_What you should do:_ Return the lines below exactly as they appear, please, starting with the first and ending with the one that contains "[Suchen Sie in unseren Inhalten] (1230, 72)".

Stored items:
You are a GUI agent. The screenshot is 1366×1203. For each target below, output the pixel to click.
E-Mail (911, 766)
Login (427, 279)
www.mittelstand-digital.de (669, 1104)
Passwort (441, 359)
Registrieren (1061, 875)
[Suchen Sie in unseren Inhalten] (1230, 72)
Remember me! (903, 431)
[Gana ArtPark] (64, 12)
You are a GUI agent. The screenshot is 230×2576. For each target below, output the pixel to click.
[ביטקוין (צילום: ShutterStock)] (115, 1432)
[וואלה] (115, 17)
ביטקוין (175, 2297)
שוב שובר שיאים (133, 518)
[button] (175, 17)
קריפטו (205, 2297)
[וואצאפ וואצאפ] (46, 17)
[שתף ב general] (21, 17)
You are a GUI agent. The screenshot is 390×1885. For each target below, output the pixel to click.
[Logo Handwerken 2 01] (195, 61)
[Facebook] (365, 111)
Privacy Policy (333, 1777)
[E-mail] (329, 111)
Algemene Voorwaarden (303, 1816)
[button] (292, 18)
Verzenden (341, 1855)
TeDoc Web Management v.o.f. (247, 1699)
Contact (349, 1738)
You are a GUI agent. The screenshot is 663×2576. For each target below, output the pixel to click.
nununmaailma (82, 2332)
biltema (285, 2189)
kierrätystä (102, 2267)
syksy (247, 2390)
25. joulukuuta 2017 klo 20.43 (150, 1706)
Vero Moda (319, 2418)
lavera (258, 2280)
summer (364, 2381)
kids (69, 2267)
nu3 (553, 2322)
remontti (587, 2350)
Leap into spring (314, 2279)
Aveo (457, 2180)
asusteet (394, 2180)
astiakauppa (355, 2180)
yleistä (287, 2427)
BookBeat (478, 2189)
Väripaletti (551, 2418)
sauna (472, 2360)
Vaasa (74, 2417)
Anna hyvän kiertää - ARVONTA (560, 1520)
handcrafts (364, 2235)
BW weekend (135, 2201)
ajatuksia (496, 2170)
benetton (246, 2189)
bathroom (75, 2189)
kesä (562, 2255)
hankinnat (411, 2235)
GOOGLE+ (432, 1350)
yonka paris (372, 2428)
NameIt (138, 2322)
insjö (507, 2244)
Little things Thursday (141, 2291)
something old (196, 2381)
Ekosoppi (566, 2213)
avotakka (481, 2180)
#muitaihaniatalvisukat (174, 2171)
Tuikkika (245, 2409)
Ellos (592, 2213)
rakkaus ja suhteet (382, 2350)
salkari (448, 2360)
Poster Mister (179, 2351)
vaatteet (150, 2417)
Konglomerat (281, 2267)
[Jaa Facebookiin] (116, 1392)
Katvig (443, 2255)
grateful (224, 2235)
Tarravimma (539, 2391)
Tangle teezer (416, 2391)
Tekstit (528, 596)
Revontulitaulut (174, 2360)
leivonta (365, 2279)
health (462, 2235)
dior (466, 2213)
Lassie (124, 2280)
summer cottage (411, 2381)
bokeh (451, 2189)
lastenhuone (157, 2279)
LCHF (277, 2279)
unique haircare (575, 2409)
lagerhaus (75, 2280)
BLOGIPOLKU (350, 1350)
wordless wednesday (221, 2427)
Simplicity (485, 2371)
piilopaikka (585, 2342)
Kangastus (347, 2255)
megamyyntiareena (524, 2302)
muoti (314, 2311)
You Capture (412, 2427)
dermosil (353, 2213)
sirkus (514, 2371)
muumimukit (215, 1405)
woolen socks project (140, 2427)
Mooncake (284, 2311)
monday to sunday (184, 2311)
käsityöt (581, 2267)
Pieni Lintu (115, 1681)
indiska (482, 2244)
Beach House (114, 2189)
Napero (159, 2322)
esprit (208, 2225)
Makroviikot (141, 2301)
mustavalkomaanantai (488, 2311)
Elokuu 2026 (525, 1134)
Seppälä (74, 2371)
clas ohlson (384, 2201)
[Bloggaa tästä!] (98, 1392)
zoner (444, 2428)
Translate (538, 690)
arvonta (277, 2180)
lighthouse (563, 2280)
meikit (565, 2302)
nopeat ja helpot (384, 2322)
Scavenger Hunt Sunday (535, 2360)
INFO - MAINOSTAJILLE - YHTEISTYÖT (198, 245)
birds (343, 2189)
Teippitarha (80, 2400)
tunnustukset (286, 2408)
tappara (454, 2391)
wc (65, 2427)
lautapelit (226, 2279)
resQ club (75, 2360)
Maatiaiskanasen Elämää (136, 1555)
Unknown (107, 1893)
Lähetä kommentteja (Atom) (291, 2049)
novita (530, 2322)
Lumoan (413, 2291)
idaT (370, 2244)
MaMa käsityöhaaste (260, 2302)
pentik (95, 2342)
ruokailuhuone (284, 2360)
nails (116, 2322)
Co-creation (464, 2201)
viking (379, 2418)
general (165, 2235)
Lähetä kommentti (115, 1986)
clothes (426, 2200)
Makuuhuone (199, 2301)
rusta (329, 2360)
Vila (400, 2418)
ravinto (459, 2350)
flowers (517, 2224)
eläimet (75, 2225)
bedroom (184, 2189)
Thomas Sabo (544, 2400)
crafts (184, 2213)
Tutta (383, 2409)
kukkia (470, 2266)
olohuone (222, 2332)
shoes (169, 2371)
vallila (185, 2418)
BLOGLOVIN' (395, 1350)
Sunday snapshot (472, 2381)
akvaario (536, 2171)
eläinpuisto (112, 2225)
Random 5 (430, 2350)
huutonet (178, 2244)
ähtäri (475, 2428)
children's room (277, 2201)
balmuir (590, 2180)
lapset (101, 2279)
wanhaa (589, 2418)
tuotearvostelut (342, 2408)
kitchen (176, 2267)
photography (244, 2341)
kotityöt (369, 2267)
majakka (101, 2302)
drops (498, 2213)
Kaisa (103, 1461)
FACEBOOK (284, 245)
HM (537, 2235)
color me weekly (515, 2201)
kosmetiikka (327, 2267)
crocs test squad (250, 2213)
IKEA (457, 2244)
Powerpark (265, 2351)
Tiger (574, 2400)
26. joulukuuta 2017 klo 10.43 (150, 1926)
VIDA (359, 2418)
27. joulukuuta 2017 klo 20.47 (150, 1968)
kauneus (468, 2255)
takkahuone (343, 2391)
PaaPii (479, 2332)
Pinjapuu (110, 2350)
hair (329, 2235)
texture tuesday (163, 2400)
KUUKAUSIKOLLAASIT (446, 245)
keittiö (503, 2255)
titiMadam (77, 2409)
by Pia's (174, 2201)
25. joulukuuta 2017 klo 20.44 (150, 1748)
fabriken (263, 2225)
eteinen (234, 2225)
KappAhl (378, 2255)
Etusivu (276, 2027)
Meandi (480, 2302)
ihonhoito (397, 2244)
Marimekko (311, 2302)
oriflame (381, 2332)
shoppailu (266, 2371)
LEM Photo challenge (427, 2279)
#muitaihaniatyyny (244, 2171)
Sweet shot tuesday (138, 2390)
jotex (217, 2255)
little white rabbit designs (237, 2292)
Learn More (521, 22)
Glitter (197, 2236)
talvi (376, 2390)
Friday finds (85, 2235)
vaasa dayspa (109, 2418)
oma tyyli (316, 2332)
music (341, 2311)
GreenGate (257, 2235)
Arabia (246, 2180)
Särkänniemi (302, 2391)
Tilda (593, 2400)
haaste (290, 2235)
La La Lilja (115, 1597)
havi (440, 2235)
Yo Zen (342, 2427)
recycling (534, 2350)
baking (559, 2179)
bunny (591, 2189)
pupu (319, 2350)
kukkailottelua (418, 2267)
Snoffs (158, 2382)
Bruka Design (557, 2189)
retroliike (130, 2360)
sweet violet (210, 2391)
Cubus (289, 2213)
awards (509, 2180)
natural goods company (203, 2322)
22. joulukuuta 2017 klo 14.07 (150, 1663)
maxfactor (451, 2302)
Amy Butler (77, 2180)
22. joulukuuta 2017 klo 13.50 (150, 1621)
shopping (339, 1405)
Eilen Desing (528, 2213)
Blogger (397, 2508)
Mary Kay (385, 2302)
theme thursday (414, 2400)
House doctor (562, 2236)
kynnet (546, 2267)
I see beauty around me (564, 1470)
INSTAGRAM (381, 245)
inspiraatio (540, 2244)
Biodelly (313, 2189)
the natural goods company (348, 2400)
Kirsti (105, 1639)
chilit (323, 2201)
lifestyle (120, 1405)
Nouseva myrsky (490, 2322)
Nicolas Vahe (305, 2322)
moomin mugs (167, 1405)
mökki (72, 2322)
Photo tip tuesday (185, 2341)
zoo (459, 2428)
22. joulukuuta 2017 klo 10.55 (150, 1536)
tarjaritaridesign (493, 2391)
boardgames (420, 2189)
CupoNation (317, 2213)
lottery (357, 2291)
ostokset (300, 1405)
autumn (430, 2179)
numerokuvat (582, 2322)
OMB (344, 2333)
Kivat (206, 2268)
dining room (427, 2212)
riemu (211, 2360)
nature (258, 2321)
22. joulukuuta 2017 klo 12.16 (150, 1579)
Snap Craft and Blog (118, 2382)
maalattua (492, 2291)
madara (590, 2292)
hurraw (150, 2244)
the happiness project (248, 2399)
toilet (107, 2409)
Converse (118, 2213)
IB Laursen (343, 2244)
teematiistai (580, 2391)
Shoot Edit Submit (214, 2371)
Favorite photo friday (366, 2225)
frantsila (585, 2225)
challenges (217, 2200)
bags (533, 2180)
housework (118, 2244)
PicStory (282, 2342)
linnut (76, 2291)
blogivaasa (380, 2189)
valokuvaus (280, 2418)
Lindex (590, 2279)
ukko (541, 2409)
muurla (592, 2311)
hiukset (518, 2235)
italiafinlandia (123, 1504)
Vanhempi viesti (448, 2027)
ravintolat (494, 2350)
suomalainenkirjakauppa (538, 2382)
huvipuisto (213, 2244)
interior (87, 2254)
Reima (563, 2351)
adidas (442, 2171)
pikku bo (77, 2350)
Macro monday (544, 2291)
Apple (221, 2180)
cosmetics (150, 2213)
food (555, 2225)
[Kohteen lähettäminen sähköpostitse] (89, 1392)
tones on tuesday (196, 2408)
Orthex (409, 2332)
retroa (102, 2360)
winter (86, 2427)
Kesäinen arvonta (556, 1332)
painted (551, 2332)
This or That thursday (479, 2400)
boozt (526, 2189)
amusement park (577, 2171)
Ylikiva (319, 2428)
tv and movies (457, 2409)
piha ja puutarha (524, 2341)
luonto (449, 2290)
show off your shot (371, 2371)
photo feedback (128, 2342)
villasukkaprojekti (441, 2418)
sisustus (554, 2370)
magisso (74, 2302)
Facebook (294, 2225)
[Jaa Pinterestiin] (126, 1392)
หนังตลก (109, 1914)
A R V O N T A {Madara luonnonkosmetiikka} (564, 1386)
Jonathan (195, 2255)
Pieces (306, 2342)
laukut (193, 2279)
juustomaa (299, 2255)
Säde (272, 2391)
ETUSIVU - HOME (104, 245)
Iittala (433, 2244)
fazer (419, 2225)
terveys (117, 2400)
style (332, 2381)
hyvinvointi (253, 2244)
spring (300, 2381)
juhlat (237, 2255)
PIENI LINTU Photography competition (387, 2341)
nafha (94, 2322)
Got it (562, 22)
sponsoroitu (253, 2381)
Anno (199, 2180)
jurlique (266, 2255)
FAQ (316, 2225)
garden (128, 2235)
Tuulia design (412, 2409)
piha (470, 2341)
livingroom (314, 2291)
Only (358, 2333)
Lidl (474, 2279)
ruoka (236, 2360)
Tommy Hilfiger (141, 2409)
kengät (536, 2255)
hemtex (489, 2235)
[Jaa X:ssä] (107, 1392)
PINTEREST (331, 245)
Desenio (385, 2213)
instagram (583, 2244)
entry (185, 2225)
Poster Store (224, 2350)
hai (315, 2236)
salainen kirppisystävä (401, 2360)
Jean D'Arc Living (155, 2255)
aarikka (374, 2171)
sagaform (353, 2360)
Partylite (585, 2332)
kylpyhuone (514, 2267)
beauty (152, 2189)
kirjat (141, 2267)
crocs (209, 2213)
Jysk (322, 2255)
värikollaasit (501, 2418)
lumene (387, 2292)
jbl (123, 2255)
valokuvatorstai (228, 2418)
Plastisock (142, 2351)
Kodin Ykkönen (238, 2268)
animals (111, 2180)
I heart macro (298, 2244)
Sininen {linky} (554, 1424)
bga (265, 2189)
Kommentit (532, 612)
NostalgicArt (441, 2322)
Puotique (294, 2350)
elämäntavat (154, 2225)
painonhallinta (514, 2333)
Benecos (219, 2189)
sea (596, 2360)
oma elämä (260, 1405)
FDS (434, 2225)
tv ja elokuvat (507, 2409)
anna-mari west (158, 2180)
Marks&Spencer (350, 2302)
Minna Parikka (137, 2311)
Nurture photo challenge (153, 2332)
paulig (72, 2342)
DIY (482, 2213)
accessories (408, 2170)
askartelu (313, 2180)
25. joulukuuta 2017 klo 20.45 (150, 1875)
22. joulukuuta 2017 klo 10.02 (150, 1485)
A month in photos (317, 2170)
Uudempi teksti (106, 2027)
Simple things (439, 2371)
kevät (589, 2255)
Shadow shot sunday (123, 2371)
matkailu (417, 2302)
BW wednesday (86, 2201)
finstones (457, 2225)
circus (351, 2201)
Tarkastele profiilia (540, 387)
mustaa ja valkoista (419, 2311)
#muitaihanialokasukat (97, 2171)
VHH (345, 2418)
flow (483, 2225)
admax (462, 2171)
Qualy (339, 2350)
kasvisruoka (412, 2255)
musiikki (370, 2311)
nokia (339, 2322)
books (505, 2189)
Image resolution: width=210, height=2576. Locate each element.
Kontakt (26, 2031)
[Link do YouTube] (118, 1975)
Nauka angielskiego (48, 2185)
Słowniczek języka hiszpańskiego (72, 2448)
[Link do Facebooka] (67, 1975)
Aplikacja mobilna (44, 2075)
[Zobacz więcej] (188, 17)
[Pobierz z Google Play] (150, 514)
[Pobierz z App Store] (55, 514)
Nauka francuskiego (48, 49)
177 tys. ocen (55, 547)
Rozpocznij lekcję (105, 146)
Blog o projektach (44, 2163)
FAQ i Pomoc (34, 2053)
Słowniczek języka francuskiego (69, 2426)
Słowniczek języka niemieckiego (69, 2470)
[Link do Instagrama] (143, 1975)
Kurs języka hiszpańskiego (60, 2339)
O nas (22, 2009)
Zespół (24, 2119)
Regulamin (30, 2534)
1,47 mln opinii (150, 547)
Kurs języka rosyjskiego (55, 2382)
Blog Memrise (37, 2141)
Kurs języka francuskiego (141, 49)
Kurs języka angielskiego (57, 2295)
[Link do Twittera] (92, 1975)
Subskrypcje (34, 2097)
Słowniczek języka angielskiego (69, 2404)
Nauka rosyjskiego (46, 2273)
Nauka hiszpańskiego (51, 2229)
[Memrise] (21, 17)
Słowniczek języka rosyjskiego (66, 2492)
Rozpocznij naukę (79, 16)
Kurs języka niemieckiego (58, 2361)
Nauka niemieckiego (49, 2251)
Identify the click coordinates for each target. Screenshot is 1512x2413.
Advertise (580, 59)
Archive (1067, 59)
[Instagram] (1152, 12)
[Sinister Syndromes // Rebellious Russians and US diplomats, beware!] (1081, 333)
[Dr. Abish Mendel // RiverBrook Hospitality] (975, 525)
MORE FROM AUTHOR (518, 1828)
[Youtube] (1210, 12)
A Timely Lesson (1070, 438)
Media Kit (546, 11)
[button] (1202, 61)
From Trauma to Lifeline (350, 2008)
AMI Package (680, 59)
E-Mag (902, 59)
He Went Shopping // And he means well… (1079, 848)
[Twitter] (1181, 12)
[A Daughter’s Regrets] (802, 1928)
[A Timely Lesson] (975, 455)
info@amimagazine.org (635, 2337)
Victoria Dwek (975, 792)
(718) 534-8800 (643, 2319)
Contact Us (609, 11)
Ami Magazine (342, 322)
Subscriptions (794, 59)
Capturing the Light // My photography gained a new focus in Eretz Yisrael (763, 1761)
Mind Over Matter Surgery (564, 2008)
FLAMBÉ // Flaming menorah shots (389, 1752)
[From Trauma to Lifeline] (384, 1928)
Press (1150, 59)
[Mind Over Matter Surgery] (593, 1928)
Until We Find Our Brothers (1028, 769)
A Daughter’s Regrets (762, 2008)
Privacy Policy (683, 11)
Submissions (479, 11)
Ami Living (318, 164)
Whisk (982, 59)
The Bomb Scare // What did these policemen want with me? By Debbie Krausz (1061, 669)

_Result of this exercise:_
You are a GUI agent. The screenshot is 1366×1203. For each target below, output the pixel to click.
E-Mail (911, 766)
Login (427, 279)
www.mittelstand-digital.de (669, 1104)
Passwort (441, 359)
Registrieren (1061, 875)
[Suchen Sie in unseren Inhalten] (1230, 72)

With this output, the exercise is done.